**Problem**
Go to the line containing "This screenshot has width=1200, height=518." in the listing below. Output that line and each later one exactly.

Exercise materials START

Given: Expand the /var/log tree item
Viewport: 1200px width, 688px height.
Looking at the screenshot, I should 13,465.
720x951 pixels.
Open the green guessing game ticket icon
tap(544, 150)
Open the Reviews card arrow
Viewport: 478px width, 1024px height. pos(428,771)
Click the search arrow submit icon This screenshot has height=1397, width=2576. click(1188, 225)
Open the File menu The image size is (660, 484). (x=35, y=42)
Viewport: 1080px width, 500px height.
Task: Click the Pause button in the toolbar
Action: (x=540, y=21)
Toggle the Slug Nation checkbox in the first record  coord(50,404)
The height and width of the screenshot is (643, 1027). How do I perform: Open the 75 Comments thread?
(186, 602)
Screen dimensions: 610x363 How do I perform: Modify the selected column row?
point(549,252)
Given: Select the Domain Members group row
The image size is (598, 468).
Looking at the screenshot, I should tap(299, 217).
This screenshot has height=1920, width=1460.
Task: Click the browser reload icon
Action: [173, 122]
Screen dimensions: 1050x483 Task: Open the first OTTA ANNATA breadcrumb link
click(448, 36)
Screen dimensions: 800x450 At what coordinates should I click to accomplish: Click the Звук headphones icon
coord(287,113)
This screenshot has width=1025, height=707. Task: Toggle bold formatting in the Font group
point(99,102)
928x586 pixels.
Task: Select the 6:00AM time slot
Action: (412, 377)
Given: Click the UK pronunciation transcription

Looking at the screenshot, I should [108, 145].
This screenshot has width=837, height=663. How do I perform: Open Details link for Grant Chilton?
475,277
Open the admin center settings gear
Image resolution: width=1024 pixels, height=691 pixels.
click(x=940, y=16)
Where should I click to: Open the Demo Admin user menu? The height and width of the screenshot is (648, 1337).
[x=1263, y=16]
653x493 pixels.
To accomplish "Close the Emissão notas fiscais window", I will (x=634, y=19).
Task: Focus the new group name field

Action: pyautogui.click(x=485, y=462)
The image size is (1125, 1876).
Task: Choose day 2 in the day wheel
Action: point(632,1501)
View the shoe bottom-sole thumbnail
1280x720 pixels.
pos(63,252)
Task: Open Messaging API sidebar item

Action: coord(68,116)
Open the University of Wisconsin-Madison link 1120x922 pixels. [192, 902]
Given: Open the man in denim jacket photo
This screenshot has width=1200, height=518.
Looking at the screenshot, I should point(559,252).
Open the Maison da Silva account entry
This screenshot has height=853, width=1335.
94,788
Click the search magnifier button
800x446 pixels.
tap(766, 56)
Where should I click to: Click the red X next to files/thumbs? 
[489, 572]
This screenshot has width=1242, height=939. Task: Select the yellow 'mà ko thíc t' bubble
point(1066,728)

Exercise materials END

**Solution**
This screenshot has width=1200, height=518.
Looking at the screenshot, I should point(559,252).
Open the Maison da Silva account entry
This screenshot has height=853, width=1335.
94,788
Click the search magnifier button
800x446 pixels.
tap(766, 56)
Where should I click to: Click the red X next to files/thumbs? 
[489, 572]
This screenshot has width=1242, height=939. Task: Select the yellow 'mà ko thíc t' bubble
point(1066,728)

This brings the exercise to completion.